Ritter J M, Doktor H S, Benjamin N, Barrow S E, Stewart-Long P
Department of Clinical Pharmacology, UMDS, Guy's Hospital, London.
Adv Prostaglandin Thromboxane Leukot Res. 1991;21A:351-4.
Twenty four healthy men were treated with GR32191, a thromboxane receptor antagonist with a long duration of action, in a double blind placebo-controlled crossover study. Platelet aggregation in response to a thromboxane (TX) mimetic (U46619) was studied turbidometrically using platelet rich plasma (PRP) prepared 12 h after dosing (80 mg po) and 1.5 h after a second dose (40 mg po). To determine whether the long lasting inhibition caused by GR32191 is associated with persistent inhibitory activity in plasma (from residual drug or from an active metabolite), platelet poor plasma (PPP) from treated subjects was mixed with PRP from placebo treated controls. 12 h after dosing this caused 40-80% inhibition, consistent with the plasma concentration of GR32191. Inhibition of U46619 in PRP from GR32191 treated subjects mixed with PPP from controls was even greater (essentially 100%). We conclude that the prolonged activity of GR32191 is due in part to a reduction in available thromboxane receptors and in part to its persistence in plasma for longer than had previously been appreciated.
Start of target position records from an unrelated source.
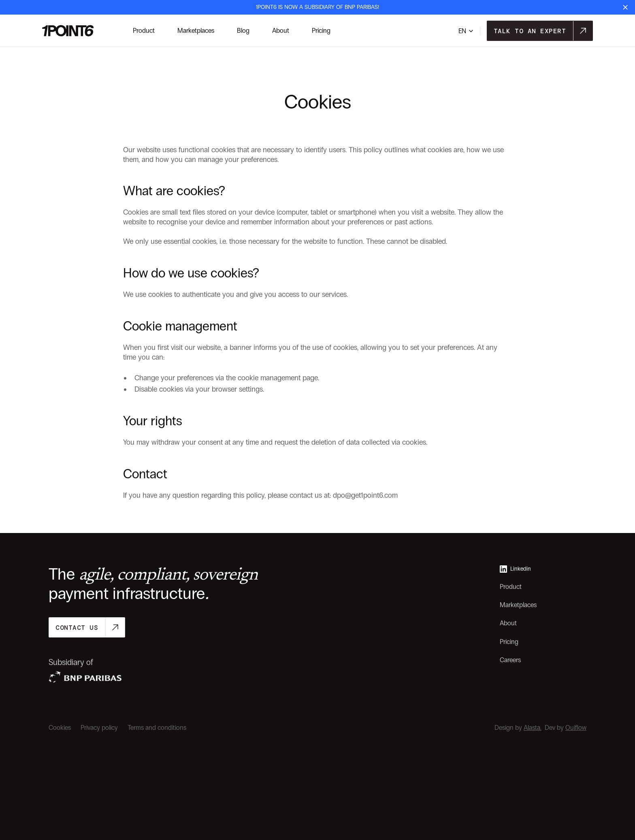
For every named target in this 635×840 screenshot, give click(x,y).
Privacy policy (99, 727)
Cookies (60, 727)
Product (511, 586)
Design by (518, 727)
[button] (466, 31)
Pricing (509, 642)
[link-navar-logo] (68, 31)
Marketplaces (518, 605)
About (508, 623)
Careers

在一项双盲安慰剂对照交叉研究中,24名健康男性接受了GR32191(一种作用持续时间长的血栓素受体拮抗剂)治疗。使用给药(口服80毫克)12小时后和第二次给药(口服40毫克)1.5小时后制备的富血小板血浆(PRP),通过比浊法研究了对血栓素(TX)模拟物(U46619)的血小板聚集反应。为了确定GR32191引起的持久抑制是否与血浆(来自残留药物或活性代谢物)中的持续抑制活性相关,将治疗受试者的乏血小板血浆(PPP)与安慰剂治疗对照的PRP混合。给药12小时后,这导致了40 - 80%的抑制,与GR32191的血浆浓度一致。将GR32191治疗受试者的PRP与对照的PPP混合后,对U46619的抑制作用甚至更大(基本上为100%)。我们得出结论,GR32191的延长活性部分归因于可用血栓素受体的减少,部分归因于其在血浆中的持续时间比以前认识到的更长。